I love 'em both....and you could use the nut on the pommel for an emergency car glass breaker if ya had to!

Reactions: Agree 1


----------



## Wildthings (Nov 21, 2016)

WOW gorgeous stuff Robert!! I really like the first one with the stacked leather!!

Reactions: Thank You! 1


----------



## Foot Patrol (Nov 21, 2016)

Both are really nice. I like the stag handled blade.

Reactions: Thank You! 1


----------



## Jim Beam (Nov 21, 2016)

That stacked leather handle is dead sexy!

Reactions: Thank You! 1


----------



## Schroedc (Nov 21, 2016)

Wow! I love the stacked leather handle. WOuld you ever do a tutorial on how that works for those of us without a clue? I have some Western blades designed for that style handle.....


----------



## dbroswoods (Nov 22, 2016)

Both are very nice I would have to pick the Stag handled knife as my favorite I really like the blade on this one.

Mark

Reactions: Thank You! 1


----------



## robert flynt (Nov 22, 2016)

Schroedc said:


> Wow! I love the stacked leather handle. WOuld you ever do a tutorial on how that works for those of us without a clue? I have some Western blades designed for that style handle.....
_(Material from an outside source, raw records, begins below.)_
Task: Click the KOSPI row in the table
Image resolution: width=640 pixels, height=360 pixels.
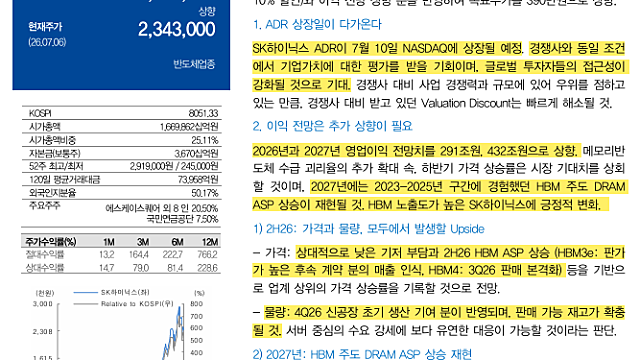Action: tap(121, 113)
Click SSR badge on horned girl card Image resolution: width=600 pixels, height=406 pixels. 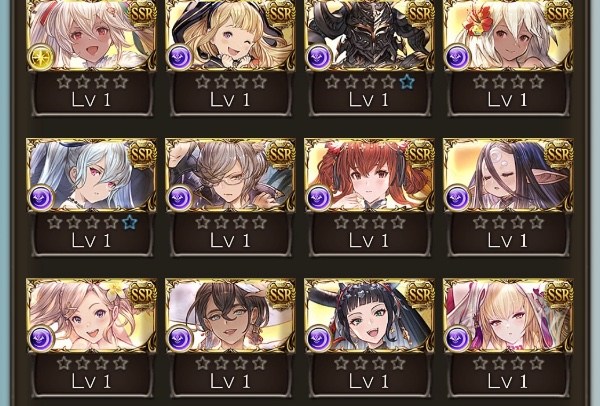(420, 295)
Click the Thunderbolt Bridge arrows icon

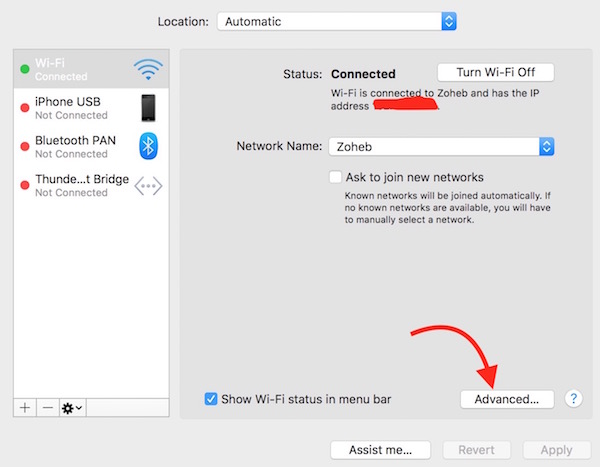pos(148,185)
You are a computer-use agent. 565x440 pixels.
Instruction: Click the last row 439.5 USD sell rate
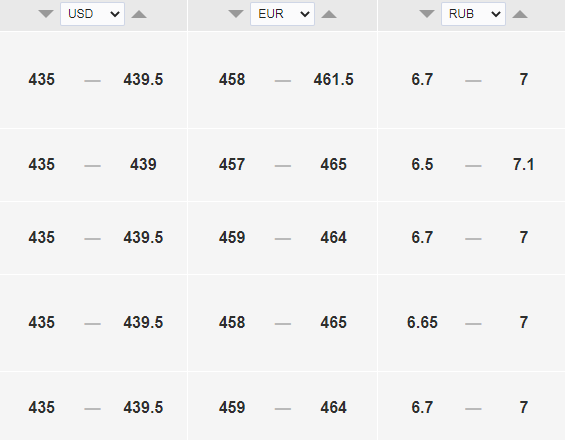click(x=143, y=407)
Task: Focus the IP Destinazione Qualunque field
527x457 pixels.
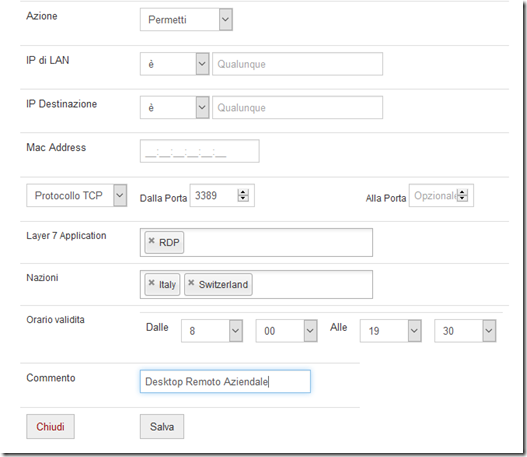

I'll try to do that the next time I make one.


----------



## ripjack13 (Nov 22, 2016)

Very cool Robert. 

I'd be interested in seeing how you make the stacked handle too..

Reactions: Like 1


----------



## NYWoodturner (Nov 22, 2016)

For you pen turners - this translates. The pen is this photo is stacked leather and dyed black. They are extremely comfortable to write with, have a touch of grippiness and sell very well.

Reactions: Way Cool 3


----------



## Strider (Nov 26, 2016)

This is a good reason for me to log in a little bit more these days! :) You always surprise, sir. 
Personally, I am not a fan of aluminum, but you made it look really good!

Reactions: Thank You! 1


----------